José Manuel Ribeiro no ato da colocação da primeira pedra: Haverá um Antes e um Depois da Casa da Democracia Local

A construção Casa da Democracia Local em Valongo, arrancou esta manhã com a assinatura do auto de consignação da empreitada, que foi adjudicada à empresa Tecnifeira – Engenharia e Construção, S A, pelo valor de dez milhões e seiscentos mil euros.  Na oportunidade foi colocada ainda a primeira pedra. Segundo o contrato, o prazo de execução é de dois anos. Esta passo, avanço das obras no terreno, aguardava apenas o visto Tribunal de Contas.

Para José Manuel Ribeiro, presidente da Câmara de Valongo haverá um “Antes da Casa da Democracia Local e um Depois da Casa da Democracia Local”.

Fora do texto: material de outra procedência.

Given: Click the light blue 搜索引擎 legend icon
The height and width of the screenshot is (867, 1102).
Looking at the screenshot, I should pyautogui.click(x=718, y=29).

O autarca falou das atuais instalações da Câmara e dos custos que estas implicam, nomeadamente devido à dispersão de serviços por vários locais. José Manuel Ribeiro afirmou ainda que “deixamos o tempo do adiar para o tempo do fazer”. “Hoje é um dia muito feliz para mim porque fomos capazes de, em tempo recorde, avançarmos com este projeto”, referiu o edil valonguense.

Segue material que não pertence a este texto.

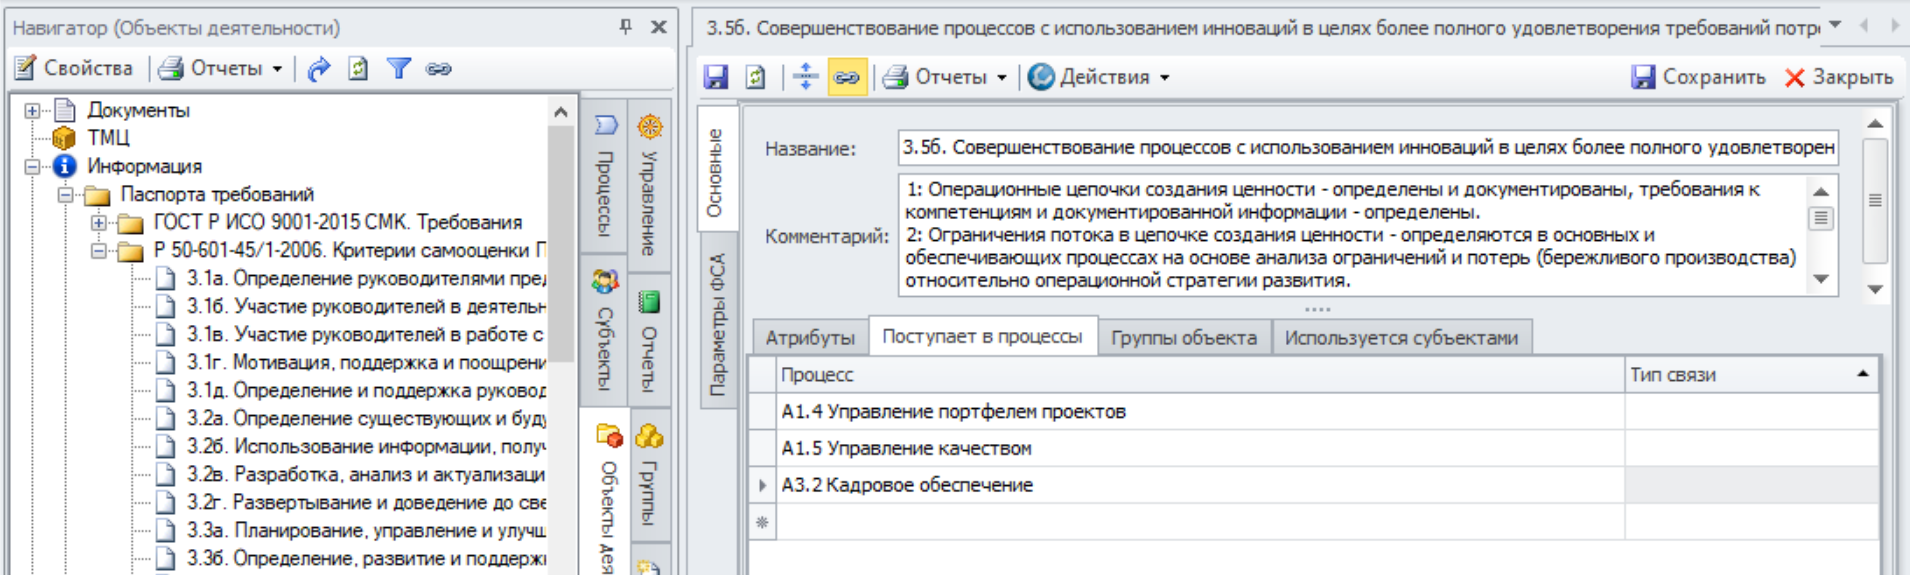This screenshot has height=575, width=1910.
Task: Open the Отчеты dropdown in editor toolbar
Action: [946, 77]
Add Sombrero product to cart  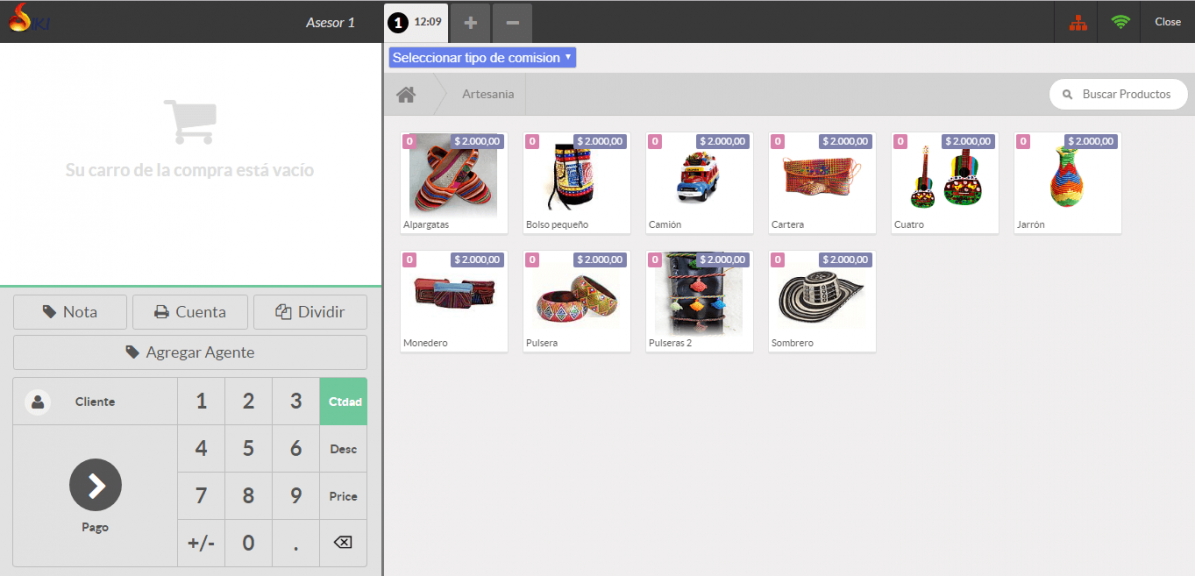[x=822, y=301]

Este edifício que irá nascer nos terrenos entre a Avenida Emídio Navarro e a Rua Visconde Oliveira do Paço vai albergar os Paços do Concelho de Valongo, que estão provisoriamente instalados há mais de 33 anos no rés-do-chão de um prédio de habitação, bem como os restantes serviços municipais dispersos pelo concelho.

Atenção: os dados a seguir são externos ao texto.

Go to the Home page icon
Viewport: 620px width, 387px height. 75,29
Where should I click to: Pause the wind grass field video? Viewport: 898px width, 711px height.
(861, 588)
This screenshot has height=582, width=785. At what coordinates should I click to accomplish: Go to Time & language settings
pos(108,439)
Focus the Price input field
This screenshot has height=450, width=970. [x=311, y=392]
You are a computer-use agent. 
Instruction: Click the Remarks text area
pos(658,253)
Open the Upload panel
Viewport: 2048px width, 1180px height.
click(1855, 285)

Além dos espaços para funções político-administrativas, a Casa da Democracia Local surgirá como um novo espaço para a comunidade, espaço de visitação, de encontro e debate, em que se pretende privilegiar a interação dos munícipes.

Da autoria do arquiteto Miguel Ibraim da Rocha, o projeto que remete para a figura da trilobite (marca geológica mais antiga do território de Valongo) e, segundo a descrição, permitirá acolher uma humanização do novo edifício e da Praça, como espaço de apropriação e utilização pública, reconhecendo aqui desde o primeiro momento o potencial dos elementos patrimoniais a criar de valor estratégico para a afirmação da cultura, quer regional quer nacional, assumindo o desafio da valorização dos elementos do património cultural imaterial do concelho.

Na sua alocução, José Manuel Ribeiro disse ainda, a terminar, que “quanto a obra estiver concluída, toda a gente vai querer marcar presença, acho que até se vão “atropelar”, metaforicamente, claro”.